On 7 December, a group of 17 Confederate sympathizers masquerading as passengers seized the steamer Chesapeake off Cape Cod, Massachusetts. The panic caused by that daring Confederate exploit prompted the Navy to order Vicksburg on 21 December to take up station off Sandy Hook, N.J., and detain for inspection all commercial ships outbound from New York. She performed similar duty off Staten Island, N.Y., through January 1864 until she was finally relieved on 8 February and ordered to sail for Hampton Roads, Va., for duty with the North Atlantic Blockading Squadron.
Vicksburg put into Hampton Roads two days later and was deployed with the blockade off Wilmington, North Carolina, on 18 February. In the spring, while on temporary duty off the coast of South Carolina, the gunboat seized the blockade-running British schooner Indian east of Charleston on 30 April. Returning to North Carolina, Vicksburg towed the stricken mortar schooner Oliver H. Lee to Beaufort, N.C., on 17 May and 18 May and chased a blockade runner on 31 May, recovering 79 bales of cotton thrown overboard by the vessel's crew. The gunboat put into Hampton Roads for repairs in June.
On 11 July, Vicksburg received orders north to Annapolis, Maryland, to help protect Union emplacements there from Confederate raiders. She arrived off Annapolis in the Severn River on 13 July. Lt. Comdr. Braine found that the town was apprehensive over the proximity of Confederate forces and was mainly defended by 300 patients from the local hospital. Together with the gunboat, Lt. Comdr. Braine organized the town defenses and predicted that he would "give the rebels a warm reception." That day, he also sent a boat party up the South River under the command of Acting Ensign Francis G. Osborn. The two-day expedition destroyed all means of crossing the South River and thereby protected the rear of the Union forces at Annapolis.
Vicksburg received orders to return to Hampton Roads on 15 July, arrived there on 17 July, and left for the blockade off Wilmington later in July in a convoy consisting of the side-wheel steamer and four tugboats. While deployed on patrol and reconnaissance duty off Wilmington, Vicksburg unsuccessfully chased a blockade-running side-wheel steamer on the night of 6 August and another on the night of 23 August which she found aground at daylight the next morning. The gunboat underwent repairs soon thereafter and spent September making an extensive survey of Confederate Fort Fisher and of other Southern land defenses in the Cape Fear River. After completing this mission on 10 October, she assisted in the capture of the new, steel-hulled, blockade-running British steamer Bat off the Cape Fear River and, on 20 October and 24 October, participated in two unsuccessful nighttime chases of blockade-running steamers in the same area.
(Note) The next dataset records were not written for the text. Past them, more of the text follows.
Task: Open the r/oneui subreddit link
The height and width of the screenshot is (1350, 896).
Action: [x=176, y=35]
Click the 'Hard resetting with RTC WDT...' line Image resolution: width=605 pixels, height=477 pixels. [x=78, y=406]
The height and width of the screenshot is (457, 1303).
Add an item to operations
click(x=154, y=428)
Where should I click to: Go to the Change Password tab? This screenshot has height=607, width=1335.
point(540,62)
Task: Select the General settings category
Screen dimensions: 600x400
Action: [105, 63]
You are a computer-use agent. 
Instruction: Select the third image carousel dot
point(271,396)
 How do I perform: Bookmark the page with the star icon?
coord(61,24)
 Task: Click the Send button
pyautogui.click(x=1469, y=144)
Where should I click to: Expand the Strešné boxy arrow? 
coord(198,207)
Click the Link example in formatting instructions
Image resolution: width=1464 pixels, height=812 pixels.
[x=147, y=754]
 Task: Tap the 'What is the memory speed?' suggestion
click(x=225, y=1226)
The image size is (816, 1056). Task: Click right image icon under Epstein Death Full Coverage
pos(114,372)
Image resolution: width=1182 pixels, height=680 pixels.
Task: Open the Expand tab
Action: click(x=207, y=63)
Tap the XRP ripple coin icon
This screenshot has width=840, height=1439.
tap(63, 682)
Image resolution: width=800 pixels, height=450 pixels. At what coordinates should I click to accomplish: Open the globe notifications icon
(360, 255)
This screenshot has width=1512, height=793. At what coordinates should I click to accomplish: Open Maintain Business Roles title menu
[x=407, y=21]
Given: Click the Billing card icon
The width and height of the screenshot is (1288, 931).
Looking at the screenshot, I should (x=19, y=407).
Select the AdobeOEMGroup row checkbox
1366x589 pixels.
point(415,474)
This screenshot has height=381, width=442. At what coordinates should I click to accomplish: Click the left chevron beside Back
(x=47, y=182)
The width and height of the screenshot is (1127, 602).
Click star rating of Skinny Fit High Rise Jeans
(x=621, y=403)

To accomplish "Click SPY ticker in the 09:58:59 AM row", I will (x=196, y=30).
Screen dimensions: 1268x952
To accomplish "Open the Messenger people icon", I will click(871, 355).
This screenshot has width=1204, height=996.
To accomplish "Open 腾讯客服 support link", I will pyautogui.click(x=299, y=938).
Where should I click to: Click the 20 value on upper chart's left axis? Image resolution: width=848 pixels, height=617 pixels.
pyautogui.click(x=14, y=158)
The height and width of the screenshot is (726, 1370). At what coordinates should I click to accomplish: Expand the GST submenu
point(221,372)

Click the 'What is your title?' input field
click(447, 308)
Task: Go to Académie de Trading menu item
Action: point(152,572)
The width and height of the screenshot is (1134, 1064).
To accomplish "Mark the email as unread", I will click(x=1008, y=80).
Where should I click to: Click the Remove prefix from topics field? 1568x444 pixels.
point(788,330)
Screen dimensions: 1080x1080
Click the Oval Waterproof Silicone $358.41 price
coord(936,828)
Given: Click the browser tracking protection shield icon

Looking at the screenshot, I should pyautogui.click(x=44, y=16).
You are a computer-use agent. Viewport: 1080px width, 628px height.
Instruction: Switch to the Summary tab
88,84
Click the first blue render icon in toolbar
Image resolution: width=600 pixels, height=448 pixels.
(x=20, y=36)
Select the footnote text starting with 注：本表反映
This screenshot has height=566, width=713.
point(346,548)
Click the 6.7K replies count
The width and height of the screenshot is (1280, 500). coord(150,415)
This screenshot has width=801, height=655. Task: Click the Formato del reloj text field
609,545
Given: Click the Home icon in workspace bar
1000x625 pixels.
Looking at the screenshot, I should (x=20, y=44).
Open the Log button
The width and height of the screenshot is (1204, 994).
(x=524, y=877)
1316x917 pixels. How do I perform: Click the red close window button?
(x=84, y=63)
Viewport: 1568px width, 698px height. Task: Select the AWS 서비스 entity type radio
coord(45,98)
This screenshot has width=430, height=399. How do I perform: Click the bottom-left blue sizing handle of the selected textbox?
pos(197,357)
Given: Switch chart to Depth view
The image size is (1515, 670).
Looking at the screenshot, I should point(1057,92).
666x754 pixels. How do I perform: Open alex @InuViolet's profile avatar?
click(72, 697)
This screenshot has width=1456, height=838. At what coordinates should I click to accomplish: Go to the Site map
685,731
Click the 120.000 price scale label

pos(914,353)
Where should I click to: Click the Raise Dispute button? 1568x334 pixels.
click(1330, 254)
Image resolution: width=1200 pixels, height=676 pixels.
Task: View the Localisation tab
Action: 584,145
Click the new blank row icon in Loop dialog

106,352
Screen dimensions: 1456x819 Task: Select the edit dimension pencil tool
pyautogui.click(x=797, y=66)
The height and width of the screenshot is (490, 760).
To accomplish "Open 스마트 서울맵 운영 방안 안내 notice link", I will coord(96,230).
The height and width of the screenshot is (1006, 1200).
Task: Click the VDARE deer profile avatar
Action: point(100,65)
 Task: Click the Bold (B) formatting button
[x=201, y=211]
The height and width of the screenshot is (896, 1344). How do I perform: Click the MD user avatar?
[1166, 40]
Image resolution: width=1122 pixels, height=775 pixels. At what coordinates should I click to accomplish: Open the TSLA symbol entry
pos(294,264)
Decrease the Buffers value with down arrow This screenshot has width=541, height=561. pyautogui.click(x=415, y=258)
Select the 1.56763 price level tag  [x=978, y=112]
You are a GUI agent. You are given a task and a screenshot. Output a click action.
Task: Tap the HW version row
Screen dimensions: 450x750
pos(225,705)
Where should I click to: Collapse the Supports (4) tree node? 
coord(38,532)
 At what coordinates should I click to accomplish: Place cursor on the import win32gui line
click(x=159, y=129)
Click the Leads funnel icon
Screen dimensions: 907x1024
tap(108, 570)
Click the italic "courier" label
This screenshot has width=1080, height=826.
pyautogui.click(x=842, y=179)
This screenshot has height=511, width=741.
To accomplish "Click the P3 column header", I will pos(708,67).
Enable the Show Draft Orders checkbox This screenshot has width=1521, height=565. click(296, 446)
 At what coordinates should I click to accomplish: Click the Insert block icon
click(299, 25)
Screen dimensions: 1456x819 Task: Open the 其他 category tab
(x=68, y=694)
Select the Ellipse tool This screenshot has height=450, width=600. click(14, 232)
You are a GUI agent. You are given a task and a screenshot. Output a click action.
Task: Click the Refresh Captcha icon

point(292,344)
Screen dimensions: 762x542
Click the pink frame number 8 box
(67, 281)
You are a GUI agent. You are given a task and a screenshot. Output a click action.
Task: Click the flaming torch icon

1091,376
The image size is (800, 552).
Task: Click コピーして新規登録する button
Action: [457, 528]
Vicksburg remained off the Cape Fear River for the duration of the year and, on 26 December, assisted in covering the evacuation of troops after the unsuccessful first attack upon Fort Fisher on 24 December and 25 December. Vicksburg began the final year of the war assisting Union forces in mop-up operations following the fall of Fort Fisher during a second amphibious assault which took place between 13 January and 15 January 1865. She also participated in the bombardment of Half Moon Battery, situated on the coastal flank of the Confederate defense line which crossed Cape Fear Peninsula six miles above Fort Fisher, on 11 February. On 22 February, she was ordered north to Hampton Roads. In March, Vicksburg was one of several vessels sent to White House, Virginia, to support General Ulysses Grant's siege of Richmond by keeping open navigation between White House and the mouth of the York River.
With the end of the Civil War in April 1865, Vicksburg was decommissioned at the New York Navy Yard on 29 April and sold at auction to C. C. & H. Cable on 12 July. She was documented for merchant service on 7 August 1865. Her name last appeared on lists of merchant vessels in the autumn of 1868.